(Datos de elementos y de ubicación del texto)

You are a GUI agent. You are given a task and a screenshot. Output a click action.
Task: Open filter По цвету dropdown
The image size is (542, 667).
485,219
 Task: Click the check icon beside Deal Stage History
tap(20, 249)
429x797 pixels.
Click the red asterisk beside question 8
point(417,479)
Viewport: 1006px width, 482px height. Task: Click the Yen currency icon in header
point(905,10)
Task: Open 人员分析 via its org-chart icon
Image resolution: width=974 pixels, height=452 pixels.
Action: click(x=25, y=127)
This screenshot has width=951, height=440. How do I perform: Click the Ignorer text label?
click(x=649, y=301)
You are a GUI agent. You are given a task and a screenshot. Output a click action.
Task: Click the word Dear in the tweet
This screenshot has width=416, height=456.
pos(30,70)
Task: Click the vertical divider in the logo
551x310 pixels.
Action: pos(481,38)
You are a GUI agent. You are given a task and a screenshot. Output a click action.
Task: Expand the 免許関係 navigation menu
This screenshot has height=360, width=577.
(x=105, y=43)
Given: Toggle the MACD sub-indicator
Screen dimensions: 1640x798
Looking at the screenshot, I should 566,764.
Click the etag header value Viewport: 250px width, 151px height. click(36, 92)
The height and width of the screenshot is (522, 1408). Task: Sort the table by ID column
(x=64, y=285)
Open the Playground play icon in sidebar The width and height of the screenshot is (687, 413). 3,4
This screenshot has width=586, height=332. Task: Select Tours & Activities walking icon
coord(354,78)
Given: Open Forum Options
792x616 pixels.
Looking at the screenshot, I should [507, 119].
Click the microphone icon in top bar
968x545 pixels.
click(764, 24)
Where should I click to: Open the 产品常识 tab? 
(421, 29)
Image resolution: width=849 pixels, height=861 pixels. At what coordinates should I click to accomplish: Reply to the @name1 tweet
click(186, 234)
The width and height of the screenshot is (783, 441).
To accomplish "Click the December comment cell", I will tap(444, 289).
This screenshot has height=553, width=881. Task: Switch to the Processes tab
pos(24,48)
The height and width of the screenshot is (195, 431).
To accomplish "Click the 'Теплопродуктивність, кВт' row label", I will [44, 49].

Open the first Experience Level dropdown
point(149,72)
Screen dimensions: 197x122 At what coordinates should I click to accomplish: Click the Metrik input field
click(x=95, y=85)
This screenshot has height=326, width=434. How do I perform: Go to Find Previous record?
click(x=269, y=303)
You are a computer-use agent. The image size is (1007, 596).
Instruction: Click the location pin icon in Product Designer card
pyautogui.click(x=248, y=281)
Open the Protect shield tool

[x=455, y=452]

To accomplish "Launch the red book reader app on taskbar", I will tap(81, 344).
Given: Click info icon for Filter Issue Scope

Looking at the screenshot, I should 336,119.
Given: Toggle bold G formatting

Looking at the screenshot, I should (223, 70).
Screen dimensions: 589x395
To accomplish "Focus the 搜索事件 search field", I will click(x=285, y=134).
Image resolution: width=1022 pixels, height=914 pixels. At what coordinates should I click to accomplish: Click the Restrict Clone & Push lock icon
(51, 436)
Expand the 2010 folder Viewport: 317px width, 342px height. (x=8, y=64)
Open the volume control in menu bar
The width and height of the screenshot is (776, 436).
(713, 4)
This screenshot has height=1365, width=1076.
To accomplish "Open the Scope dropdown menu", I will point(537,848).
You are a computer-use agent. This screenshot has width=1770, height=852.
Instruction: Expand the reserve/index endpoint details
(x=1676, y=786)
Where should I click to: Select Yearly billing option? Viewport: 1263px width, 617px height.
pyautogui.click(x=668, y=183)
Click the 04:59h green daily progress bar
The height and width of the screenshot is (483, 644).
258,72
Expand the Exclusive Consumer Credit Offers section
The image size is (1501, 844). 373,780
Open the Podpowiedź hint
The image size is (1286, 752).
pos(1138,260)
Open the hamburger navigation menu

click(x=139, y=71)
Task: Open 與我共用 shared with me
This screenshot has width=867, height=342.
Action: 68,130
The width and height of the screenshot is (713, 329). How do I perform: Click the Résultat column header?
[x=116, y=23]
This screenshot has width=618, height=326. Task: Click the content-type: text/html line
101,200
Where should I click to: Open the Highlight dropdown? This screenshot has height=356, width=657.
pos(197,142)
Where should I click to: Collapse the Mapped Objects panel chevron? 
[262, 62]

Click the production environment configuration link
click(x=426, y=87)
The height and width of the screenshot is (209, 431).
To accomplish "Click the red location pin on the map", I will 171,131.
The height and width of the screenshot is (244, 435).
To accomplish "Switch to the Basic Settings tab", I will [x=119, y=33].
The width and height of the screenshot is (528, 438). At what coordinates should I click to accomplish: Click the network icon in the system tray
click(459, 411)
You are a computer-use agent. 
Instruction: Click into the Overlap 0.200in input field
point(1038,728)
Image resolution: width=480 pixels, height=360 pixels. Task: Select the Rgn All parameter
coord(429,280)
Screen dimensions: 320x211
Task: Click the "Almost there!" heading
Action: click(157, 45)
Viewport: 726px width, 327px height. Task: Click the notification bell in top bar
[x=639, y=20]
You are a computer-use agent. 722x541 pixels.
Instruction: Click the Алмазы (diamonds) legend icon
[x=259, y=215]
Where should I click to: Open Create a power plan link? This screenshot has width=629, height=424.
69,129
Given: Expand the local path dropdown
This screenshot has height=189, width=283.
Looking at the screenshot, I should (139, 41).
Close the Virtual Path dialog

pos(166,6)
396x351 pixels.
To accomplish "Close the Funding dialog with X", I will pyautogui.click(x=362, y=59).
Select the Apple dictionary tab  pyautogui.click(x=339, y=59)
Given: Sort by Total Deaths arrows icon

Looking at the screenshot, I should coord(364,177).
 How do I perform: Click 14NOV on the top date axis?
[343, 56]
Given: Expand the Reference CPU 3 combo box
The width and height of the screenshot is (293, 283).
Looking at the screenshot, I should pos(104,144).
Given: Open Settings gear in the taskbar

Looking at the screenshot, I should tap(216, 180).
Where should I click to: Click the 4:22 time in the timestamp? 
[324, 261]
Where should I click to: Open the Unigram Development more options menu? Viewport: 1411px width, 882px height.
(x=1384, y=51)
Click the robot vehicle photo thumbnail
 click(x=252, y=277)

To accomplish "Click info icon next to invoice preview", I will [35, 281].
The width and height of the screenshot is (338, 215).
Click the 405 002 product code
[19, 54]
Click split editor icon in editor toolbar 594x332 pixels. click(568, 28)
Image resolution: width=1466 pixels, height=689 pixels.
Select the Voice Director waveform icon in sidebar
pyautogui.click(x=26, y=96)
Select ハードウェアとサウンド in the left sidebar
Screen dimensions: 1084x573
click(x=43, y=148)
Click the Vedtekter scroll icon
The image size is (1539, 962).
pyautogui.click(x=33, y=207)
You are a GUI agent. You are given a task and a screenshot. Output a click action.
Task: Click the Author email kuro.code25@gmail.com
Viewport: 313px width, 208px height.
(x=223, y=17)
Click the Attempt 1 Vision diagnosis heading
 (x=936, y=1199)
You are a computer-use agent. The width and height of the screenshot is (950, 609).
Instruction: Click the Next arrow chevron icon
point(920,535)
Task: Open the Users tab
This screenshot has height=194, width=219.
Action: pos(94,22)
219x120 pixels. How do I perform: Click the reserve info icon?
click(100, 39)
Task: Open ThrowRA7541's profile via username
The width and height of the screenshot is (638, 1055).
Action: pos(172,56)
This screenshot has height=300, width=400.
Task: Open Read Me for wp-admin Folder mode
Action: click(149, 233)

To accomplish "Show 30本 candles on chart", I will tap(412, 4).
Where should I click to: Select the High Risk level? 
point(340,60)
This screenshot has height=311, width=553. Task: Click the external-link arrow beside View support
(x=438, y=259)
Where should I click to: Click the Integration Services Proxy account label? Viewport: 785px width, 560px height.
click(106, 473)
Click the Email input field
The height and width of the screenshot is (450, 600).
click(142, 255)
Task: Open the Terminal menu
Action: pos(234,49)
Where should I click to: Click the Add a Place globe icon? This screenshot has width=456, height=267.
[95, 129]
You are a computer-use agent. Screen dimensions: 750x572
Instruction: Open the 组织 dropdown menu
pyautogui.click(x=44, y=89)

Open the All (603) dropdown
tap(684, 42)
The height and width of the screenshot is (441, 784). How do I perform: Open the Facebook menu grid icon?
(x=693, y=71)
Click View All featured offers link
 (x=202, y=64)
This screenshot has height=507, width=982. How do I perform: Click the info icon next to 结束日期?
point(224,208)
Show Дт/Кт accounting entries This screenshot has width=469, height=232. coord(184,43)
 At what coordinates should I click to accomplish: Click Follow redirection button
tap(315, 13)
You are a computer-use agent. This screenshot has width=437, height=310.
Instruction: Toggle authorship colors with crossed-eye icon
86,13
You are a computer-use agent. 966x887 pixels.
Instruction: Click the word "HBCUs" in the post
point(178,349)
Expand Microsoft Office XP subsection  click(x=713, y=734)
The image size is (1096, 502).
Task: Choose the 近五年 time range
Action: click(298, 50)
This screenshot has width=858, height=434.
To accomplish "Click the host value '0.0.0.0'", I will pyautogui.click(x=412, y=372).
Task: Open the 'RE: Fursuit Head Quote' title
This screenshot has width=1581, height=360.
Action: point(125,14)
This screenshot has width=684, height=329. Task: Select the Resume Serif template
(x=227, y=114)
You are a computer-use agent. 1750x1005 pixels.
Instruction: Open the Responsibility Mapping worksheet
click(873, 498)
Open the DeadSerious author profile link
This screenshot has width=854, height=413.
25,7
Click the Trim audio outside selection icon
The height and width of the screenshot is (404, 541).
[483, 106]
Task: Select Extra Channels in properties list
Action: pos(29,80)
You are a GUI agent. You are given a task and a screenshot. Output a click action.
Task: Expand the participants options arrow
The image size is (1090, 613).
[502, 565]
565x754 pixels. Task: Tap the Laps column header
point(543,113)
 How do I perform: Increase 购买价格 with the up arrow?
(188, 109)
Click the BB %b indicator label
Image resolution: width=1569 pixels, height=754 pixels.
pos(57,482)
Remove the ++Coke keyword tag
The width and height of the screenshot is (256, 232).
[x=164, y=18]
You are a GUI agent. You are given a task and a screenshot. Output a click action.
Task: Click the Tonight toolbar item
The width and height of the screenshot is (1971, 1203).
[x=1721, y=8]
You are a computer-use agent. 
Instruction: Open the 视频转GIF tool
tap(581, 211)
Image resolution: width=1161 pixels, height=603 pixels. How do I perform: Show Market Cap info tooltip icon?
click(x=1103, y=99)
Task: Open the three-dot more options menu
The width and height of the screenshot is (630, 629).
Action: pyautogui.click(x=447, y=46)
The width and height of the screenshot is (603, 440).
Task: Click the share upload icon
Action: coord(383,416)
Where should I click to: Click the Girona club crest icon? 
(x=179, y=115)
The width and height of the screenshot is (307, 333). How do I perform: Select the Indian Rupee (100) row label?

- **TUS INSTRUCCIONES**: Selecciona y copia cada línea de los registros que contenga la palabra "dialog".

- **RESPUESTA DEL EJERCICIO**:
Close the Virtual Path dialog
To accomplish "Close the Funding dialog with X", I will pyautogui.click(x=362, y=59).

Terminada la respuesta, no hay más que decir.